An electorate that bases its decisions on wishful thinking, rather than fact, is easy prey for candidates or for ballot issues that have appealing, but deceptive, slogans and issues. For example:
In 1999, Congresswoman Diana DeGette proposed H.B. 829, the Colorado Wilderness Act. Who could be against more wilderness? But if one digs into the details of the Wilderness Act, it is a case of overkill. Instead of improving our forests and wildlife, the Act makes it virtually impossible to manage our forests and wildlife in way that protects them and benefits the taxpayer. The recent rash of forest fires shows what happens when excess fuel piles up on the floors of unmanaged forests. The result is crown fires so hot that the land becomes sterile for decades to come. Europeans do not experience forest fires because they make wise use of their forests.

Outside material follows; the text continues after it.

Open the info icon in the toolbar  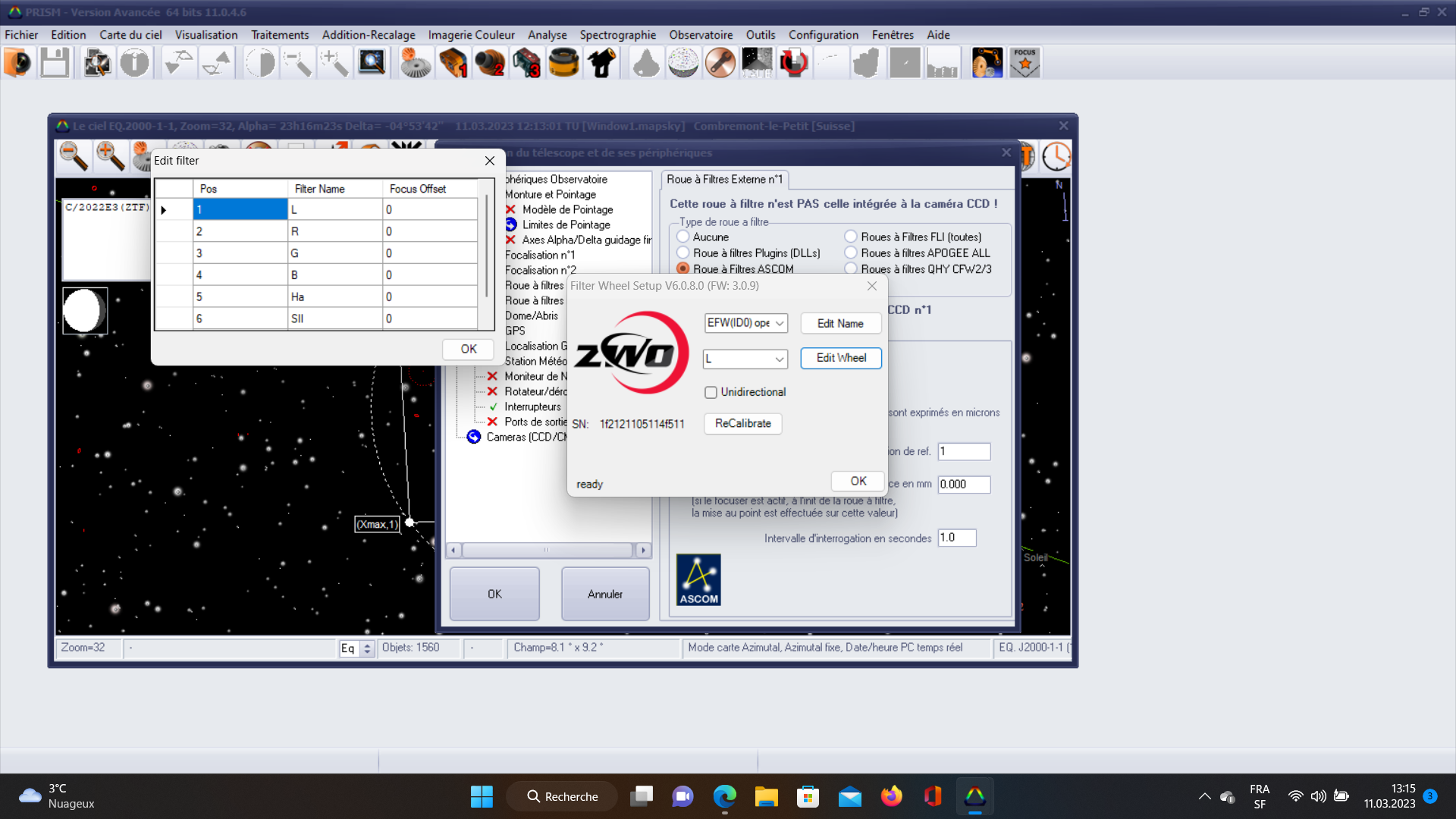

Congresswoman DeGette’s Congressional District consists of only 1.5 percent of Colorado’s acreage and contains no forests. The "wildlife" in her district produces the overwhelming majority of Colorado’s urban crime and violence problems. Logic would suggest that Ms. DeGrette concentrate on solving the problems of her constituents and allow those who live in the other 98.5 percent of Colorado to figure out how to manage their forests and wildlife.
Colorado’s proposed Responsible Growth Initiative (AKA Amendment 24) is more of the same kind of overkill. If passed on November 7th, local control of Colorado’s future will be be history. Big Brother in Denver (Congresswoman DeGrette’s District) will make decisions that ought to be made by elected officials in towns, cities and counties. While limiting growth sounds good, Amendment 24 won’t work. The real way to limit the growth choking Colorado’s Front Range is to stop diverting so much water from the mountains to the Front Range. Less water, less growth.
Term Limits fall into this same over-kill category. Term Limits punish good public officials who deserve the recognition of re-election. Meanwhile, bad public officials can get in and out of office without having experienced the punishment of being rejected by the voters.
The Conservation and Reinvestment Act (CARA) is currently before Congress. The name sounds good. But CARA would give the federal government $3 Billion to lock up even more of the American West from wise forest and wildlife management practices. It even includes $1 Billion for the condemnation of private property.
Just like books, one cannot always judge legislation or ballot amendments by their titles. If it sounds too good, it usually means more power for bureaucrats at the expense of the taxpayers. The Wilderness Acts, The Responsible Growth Initiative, CARA and Term Limits all fall into the over-kill category and need serious re-thinking. Hopefully, this re-thinking will be done by the 39 percent who understand where the government gets its money.
William Hamilton, a nationally syndicated columnist and featured commentator for USA Today, has lived in the Colorado Rockies for the last ten years.